ESC: Loreen aus Schweden gewinnt Eurovision2023 – und den ESC zum zweiten Mal. (Quelle: Glomex)
Zeit, das Image aufzupolieren
In der EU als bevölkerungsreichstes Land die größte Geige spielen, bei der Organisation des ESC zu den “Big Five” gehören, weltweit drittgrößtes Exportland sein: Das scheint nicht gut anzukommen. Früher hieß es ironisch bei allem, was schieflief: “Danke Merkel”. Dem muss nun wohl ein “Danke Scholz” hinzugefügt werden.

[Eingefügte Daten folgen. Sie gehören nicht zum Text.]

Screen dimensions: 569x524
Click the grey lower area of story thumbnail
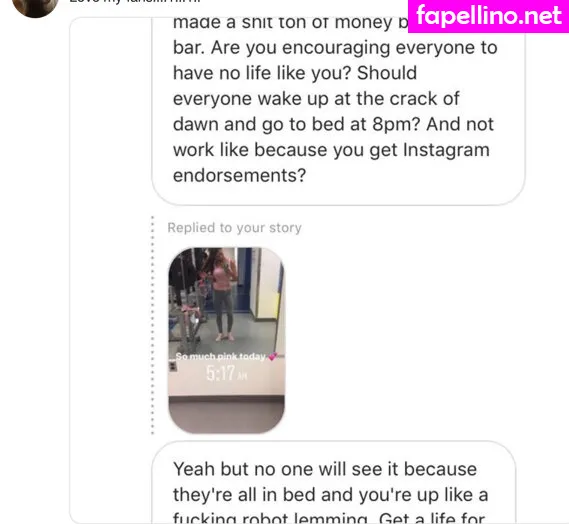point(226,415)
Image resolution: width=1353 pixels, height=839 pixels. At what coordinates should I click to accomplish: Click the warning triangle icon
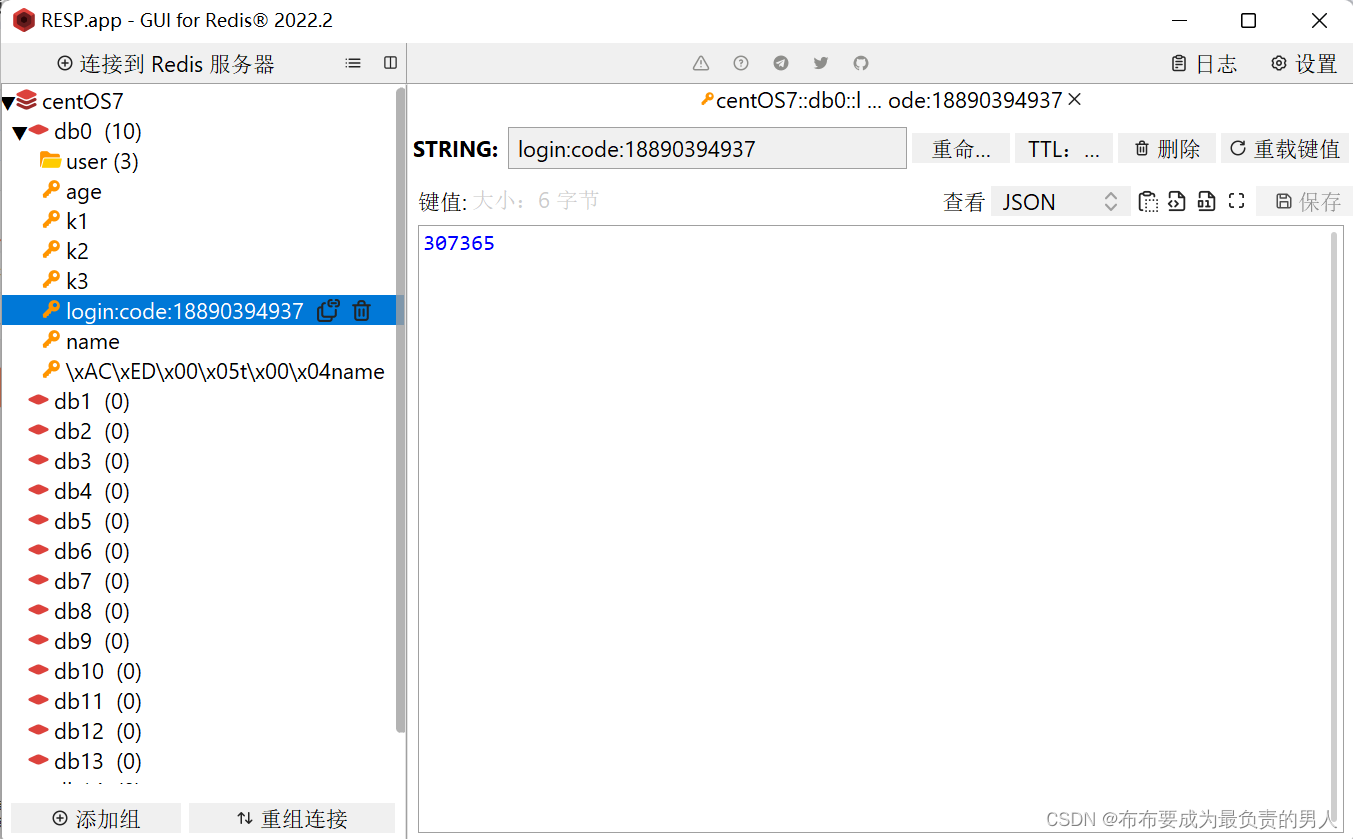click(x=701, y=63)
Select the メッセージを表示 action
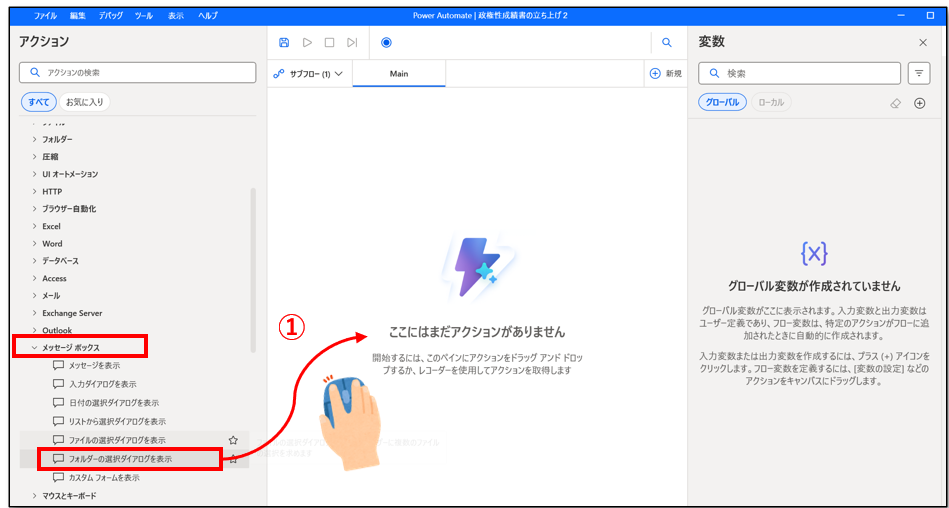This screenshot has height=508, width=949. (x=94, y=365)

Da hilft weder “Blood & Glitter” noch demokratischer NDR-Vorentscheid. Zeit, sich zurückzunehmen, das Image aufzupolieren, den Ruf wiederherzustellen. Dafür braucht es im nächsten Jahr eine Frau am Mikrofon: uneitel, unbekannt, unprätentiös – aber mit einer überraschenden Klangfarbe, einem guten Song und einer selbstironischen Botschaft im Gepäck. Diese muss der Welt zeigen: Deutschland ist kein Macker-Land, keine Macho-Nation, keine arrogante Großmacht.
Wir sind einfach nur 83,2 Millionen Menschen mit dem Wunsch, auch mal wieder etwas zu gewinnen – wenn schon nicht im Fußball, dann wenigstens in der Musik. Zeit, dass sich was dreht.